We will investigate all formal complaints, and may invite any relevant witnesses to provide statements. When we have collected and evaluated this evidence, we may proceed in one of four ways:

  • By giving advice to the operator;
  • By issuing a formal warning to the operator;
  • By initiating prosecution proceeding against the operator; or
  • By taking no further action.

Action can be taken against an individual only if the evidence is of a sufficiently high standard. Complainants should be prepared to give evidence in court if necessary. We cannot process complaints made anonymously.

If the matter to which your complaint relates is of a criminal nature, you should contact An Garda Síochána. In an emergency ring 112 or 999.

If you think you are being overcharged for a taxi journey, you should pay the fare displayed on the taximeter, including extras, but make sure you get a receipt. The driver is legally required to give you a printed receipt from the printer attached to the taximeter. Check the details on the receipt:

  • The Taxi Licence number on the receipt should match that shown on the roof sign of the taxi.
  • The Registration number on the receipt should match the taxi’s registration plates.
  • The Date, Start time and End time shown should be correct.
  • The Total shown should match the amount paid.
  • The Distance should (in your estimation) be correct for the journey.

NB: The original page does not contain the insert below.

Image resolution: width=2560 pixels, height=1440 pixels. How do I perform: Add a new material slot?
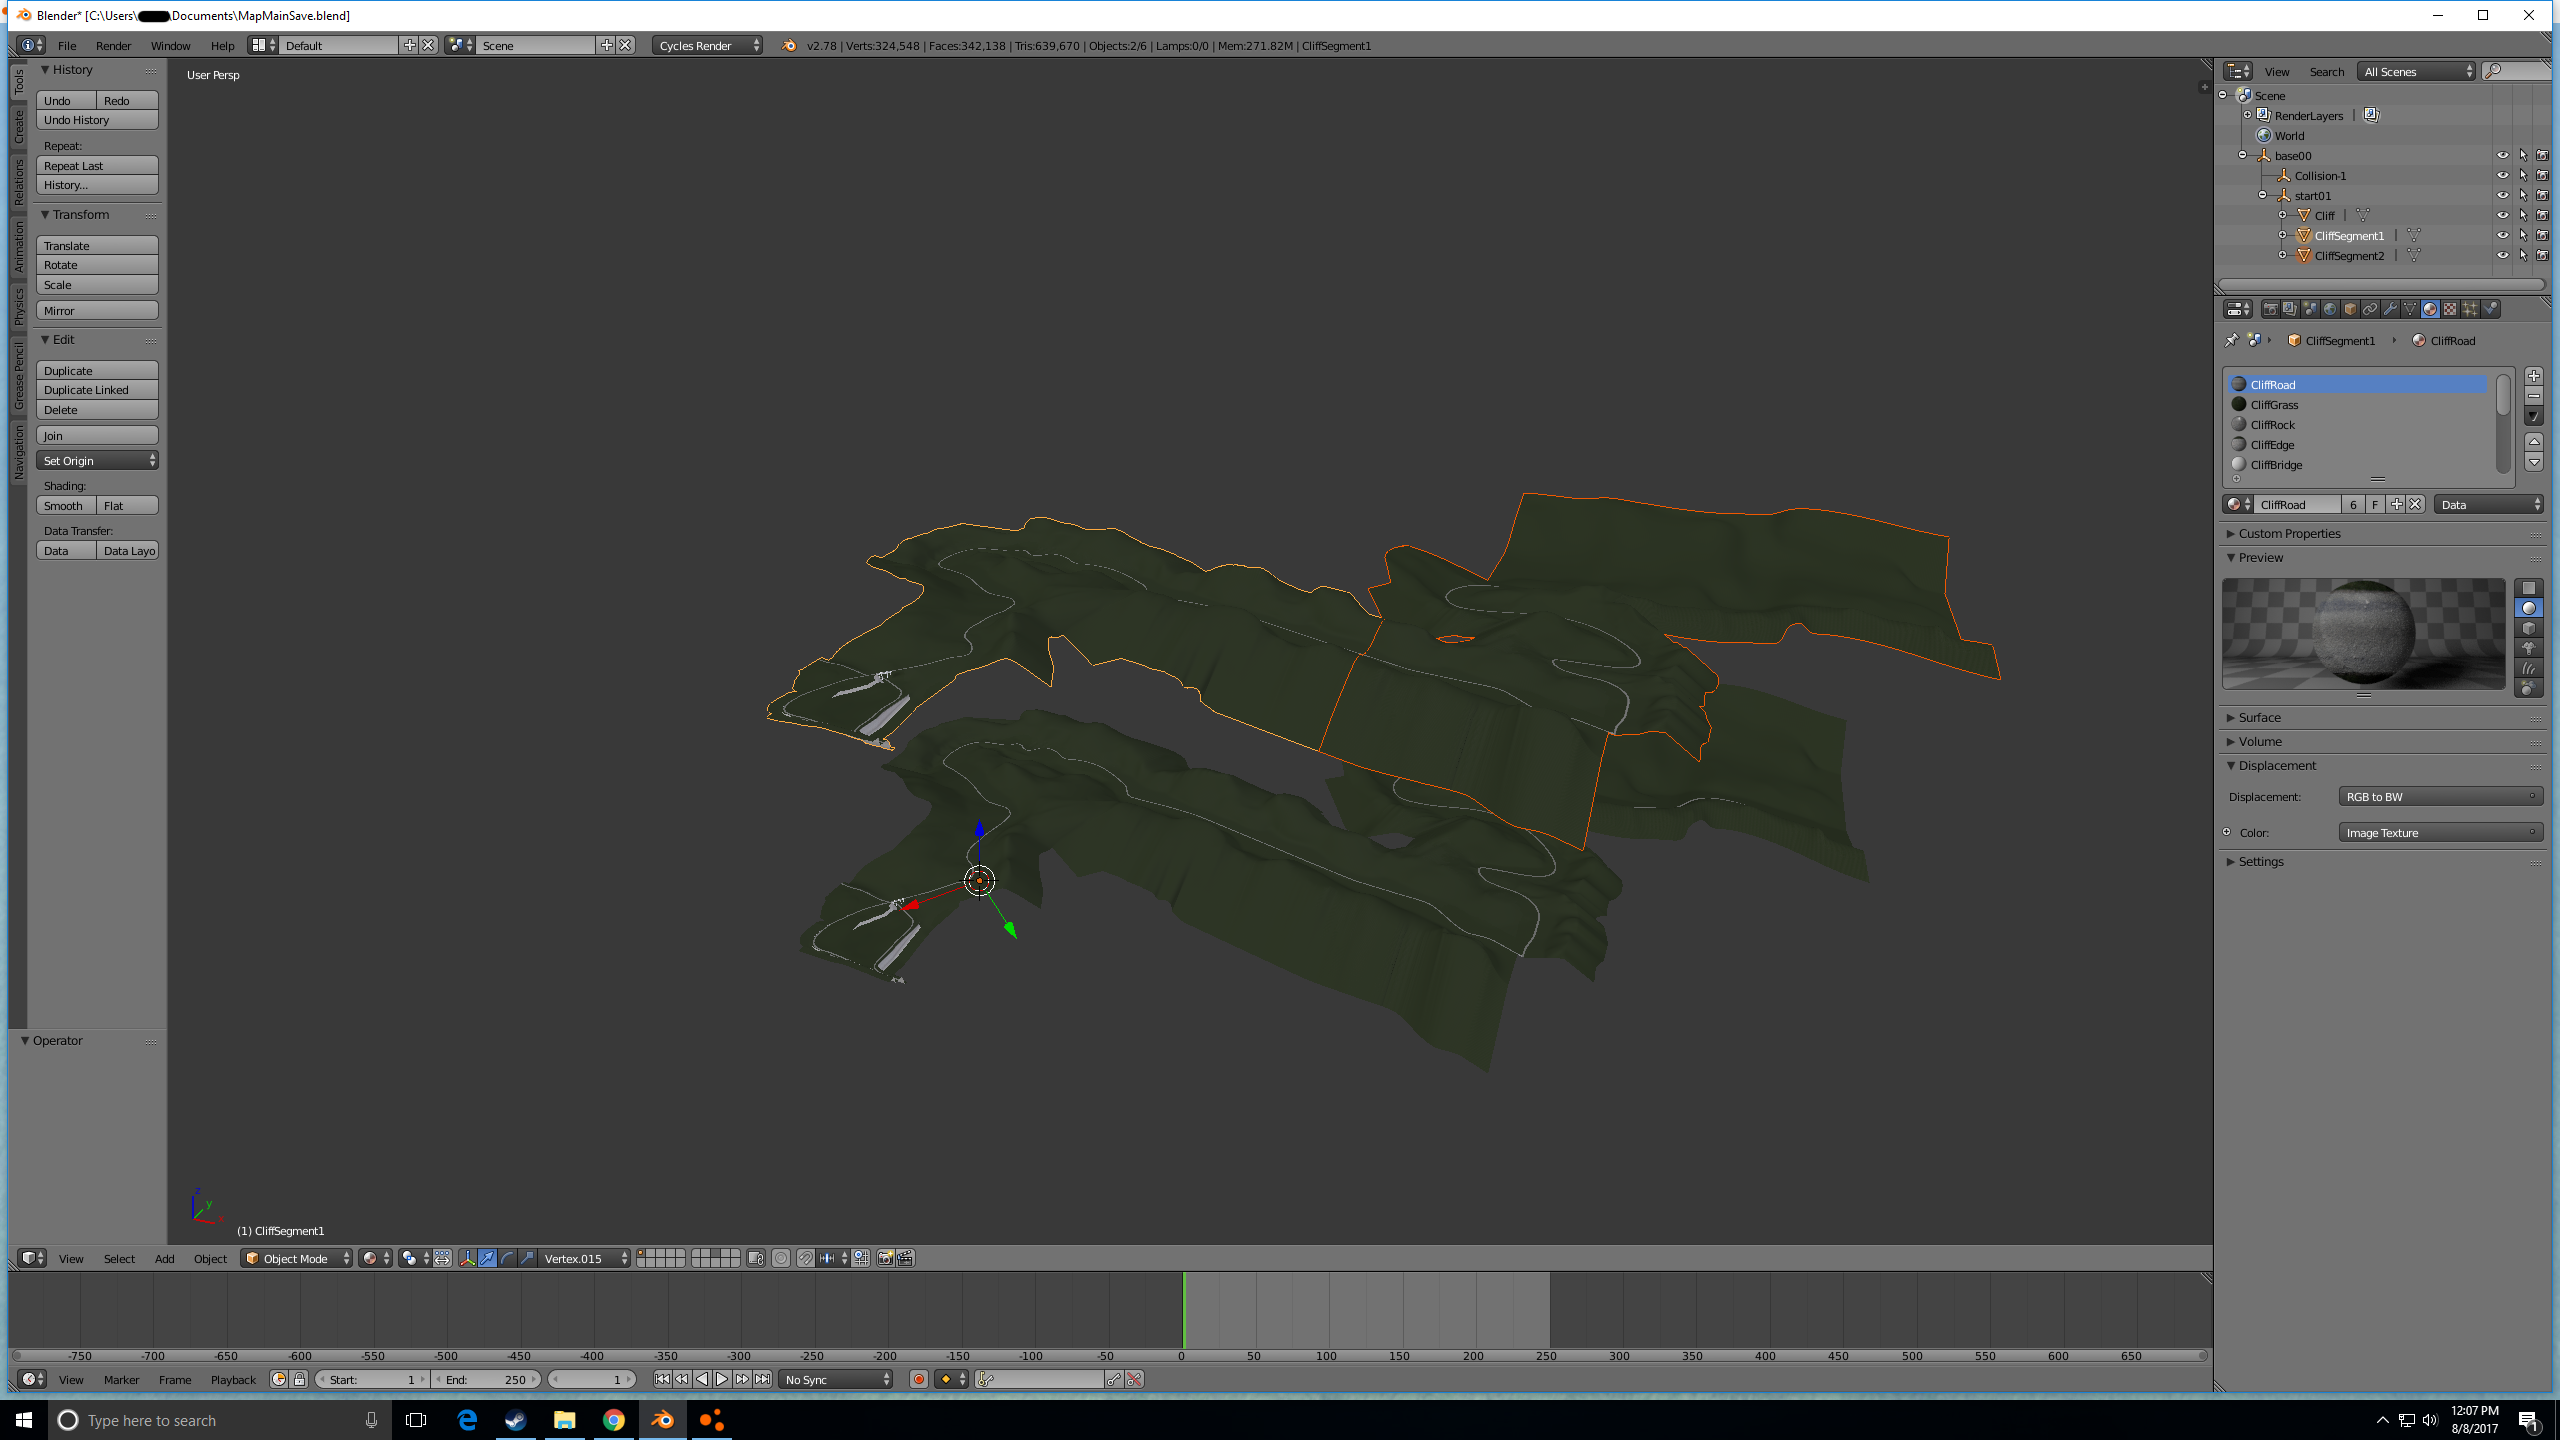click(x=2534, y=376)
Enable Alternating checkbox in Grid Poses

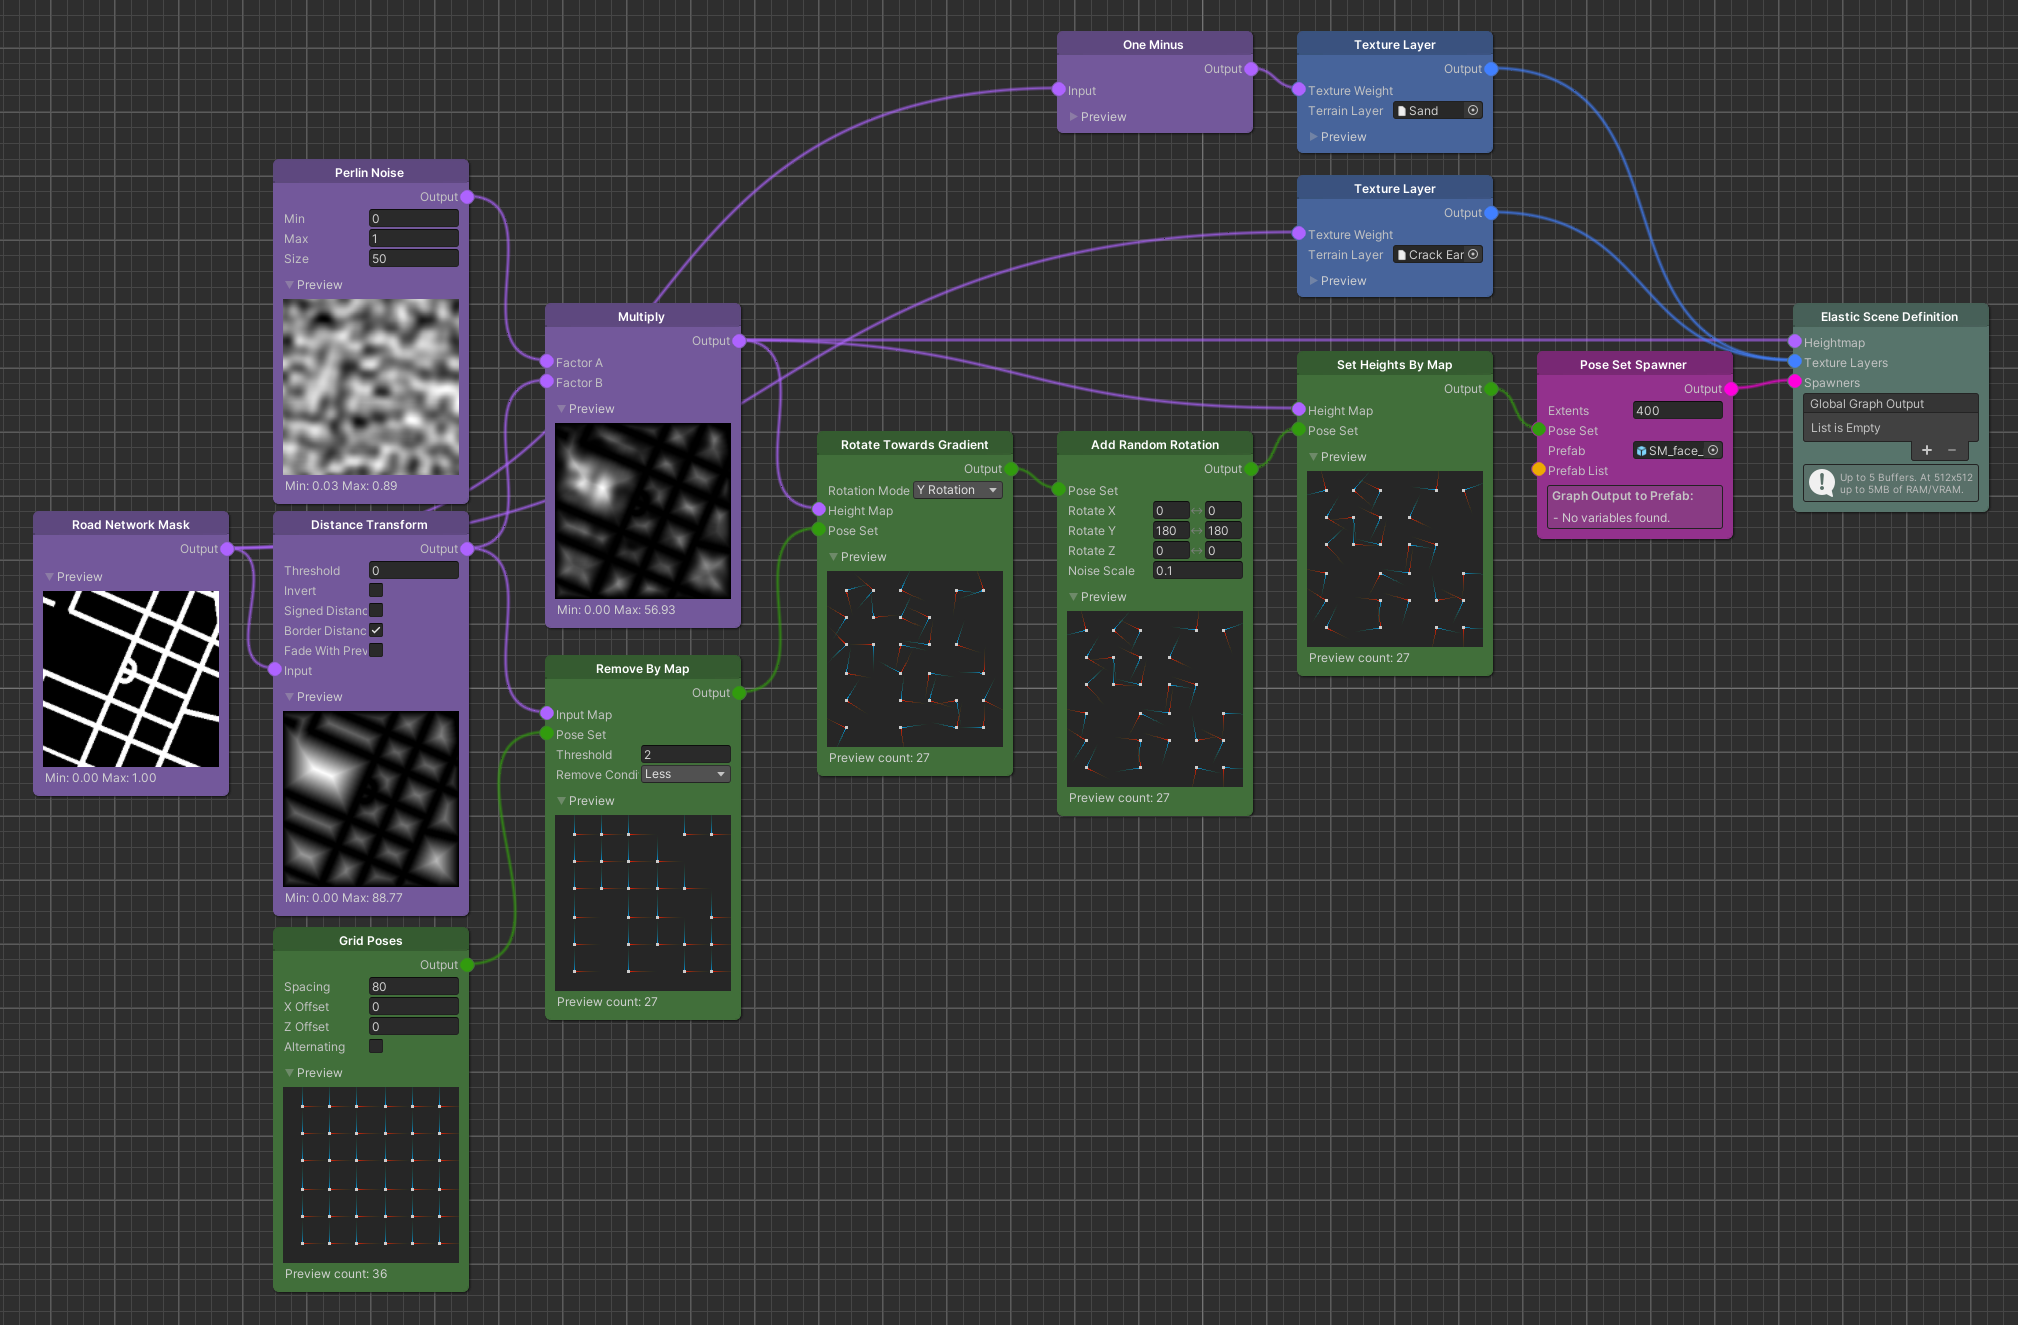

If any of these details are incorrect, or the driver is unable or unwilling to provide a receipt, the driver may be operating illegally. Keep a note of the discrepancies and contact a member of An Garda Síochána or the NTA’s Consumer Information Line on 0761 064000.


A taxi driver may reasonably refuse:

  • To undertake journeys of more than 30km;
  • To allow passengers to consume food or drink in the vehicle;
  • To carry, or continue to carry, passengers who are acting in a disorderly, abusive or offensive manner;
  • To carry, or continue to carry, passengers who are likely to soil or damage the vehicle.